▶ **Consigne**: Recopiez mot pour mot le passage de l'extrait ci-dessous sur le bilan des démences qui commence par les mots contenant « Au terme de » et s'achève sur « qui sont préservées. ».

Au terme de ce premier bilan, si une pathologie démentielle est suspectée, il convient alors de poursuivre les investigations qui permettront de confirmer l’hypothèse et d’orienter vers un diagnostic étiologique.

3.1.1.2.3 Examens complémentaires Le bilan complémentaire est composé de :

 une exploration cognitive plus approfondie qui est souvent réalisée par un

neuropsychologue. Elle doit évaluer chacune des fonctions cognitives : la mémoire épisodique, la mémoire sémantique, la mémoire de travail, les fonctions exécutives, l’attention et les fonctions instrumentales (langage, communication, praxies, gnosies, fonctions visuo-constructives, calcul). L’investigation de chacune des fonctions cognitives permet de dresser un profil cognitif. Il met en évidence les fonctions qui présentent un déficit et le quantifie mais il précise également celles qui sont préservées.

▶ **Données fournies**:

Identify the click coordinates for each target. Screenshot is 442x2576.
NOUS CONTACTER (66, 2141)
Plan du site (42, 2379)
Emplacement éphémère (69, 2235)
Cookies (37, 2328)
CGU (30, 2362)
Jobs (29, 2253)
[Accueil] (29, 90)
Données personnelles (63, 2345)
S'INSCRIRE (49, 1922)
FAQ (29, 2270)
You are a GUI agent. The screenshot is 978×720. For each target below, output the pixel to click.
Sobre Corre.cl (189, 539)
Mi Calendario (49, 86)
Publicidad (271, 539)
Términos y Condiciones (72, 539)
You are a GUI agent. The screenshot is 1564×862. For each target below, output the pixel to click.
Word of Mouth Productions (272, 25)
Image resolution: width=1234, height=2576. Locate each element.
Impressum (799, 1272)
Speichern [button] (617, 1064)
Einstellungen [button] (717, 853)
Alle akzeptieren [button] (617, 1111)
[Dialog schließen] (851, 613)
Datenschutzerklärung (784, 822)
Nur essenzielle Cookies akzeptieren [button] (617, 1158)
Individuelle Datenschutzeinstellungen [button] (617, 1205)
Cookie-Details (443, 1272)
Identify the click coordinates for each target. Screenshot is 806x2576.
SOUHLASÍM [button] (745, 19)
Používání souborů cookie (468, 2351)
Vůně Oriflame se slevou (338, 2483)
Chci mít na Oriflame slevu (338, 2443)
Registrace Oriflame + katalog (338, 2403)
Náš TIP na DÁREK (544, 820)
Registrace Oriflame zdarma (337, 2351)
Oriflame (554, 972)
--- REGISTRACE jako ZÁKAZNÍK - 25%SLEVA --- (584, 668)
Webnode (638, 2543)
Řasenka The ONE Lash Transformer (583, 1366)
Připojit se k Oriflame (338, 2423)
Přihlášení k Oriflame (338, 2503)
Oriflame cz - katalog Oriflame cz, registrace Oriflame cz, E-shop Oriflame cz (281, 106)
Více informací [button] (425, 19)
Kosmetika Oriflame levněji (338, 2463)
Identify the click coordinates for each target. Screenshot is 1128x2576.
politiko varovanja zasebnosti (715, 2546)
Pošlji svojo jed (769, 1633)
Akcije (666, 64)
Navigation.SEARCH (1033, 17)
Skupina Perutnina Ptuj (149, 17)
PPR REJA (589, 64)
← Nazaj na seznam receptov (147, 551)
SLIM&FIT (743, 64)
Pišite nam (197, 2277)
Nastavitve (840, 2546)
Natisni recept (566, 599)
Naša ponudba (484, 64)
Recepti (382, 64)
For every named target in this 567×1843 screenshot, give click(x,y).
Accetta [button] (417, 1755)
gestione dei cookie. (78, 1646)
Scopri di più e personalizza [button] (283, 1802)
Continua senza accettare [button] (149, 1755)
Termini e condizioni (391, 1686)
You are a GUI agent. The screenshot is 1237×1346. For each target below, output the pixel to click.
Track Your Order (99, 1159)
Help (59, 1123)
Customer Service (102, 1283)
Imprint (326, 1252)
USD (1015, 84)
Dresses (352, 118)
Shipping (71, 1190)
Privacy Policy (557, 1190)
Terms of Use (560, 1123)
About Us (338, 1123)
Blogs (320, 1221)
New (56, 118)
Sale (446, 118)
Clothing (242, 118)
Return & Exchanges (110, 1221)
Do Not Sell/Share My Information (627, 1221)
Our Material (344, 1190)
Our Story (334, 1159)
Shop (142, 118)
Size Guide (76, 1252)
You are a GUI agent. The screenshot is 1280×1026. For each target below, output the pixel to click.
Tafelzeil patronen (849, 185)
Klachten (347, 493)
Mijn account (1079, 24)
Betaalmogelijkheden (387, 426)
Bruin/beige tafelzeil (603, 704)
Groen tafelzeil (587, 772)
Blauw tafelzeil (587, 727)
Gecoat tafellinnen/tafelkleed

▶ **Solution rédigée**:
Au terme de ce premier bilan, si une pathologie démentielle est suspectée, il convient alors de poursuivre les investigations qui permettront de confirmer l’hypothèse et d’orienter vers un diagnostic étiologique.

3.1.1.2.3 Examens complémentaires Le bilan complémentaire est composé de :

 une exploration cognitive plus approfondie qui est souvent réalisée par un

neuropsychologue. Elle doit évaluer chacune des fonctions cognitives : la mémoire épisodique, la mémoire sémantique, la mémoire de travail, les fonctions exécutives, l’attention et les fonctions instrumentales (langage, communication, praxies, gnosies, fonctions visuo-constructives, calcul). L’investigation de chacune des fonctions cognitives permet de dresser un profil cognitif. Il met en évidence les fonctions qui présentent un déficit et le quantifie mais il précise également celles qui sont préservées.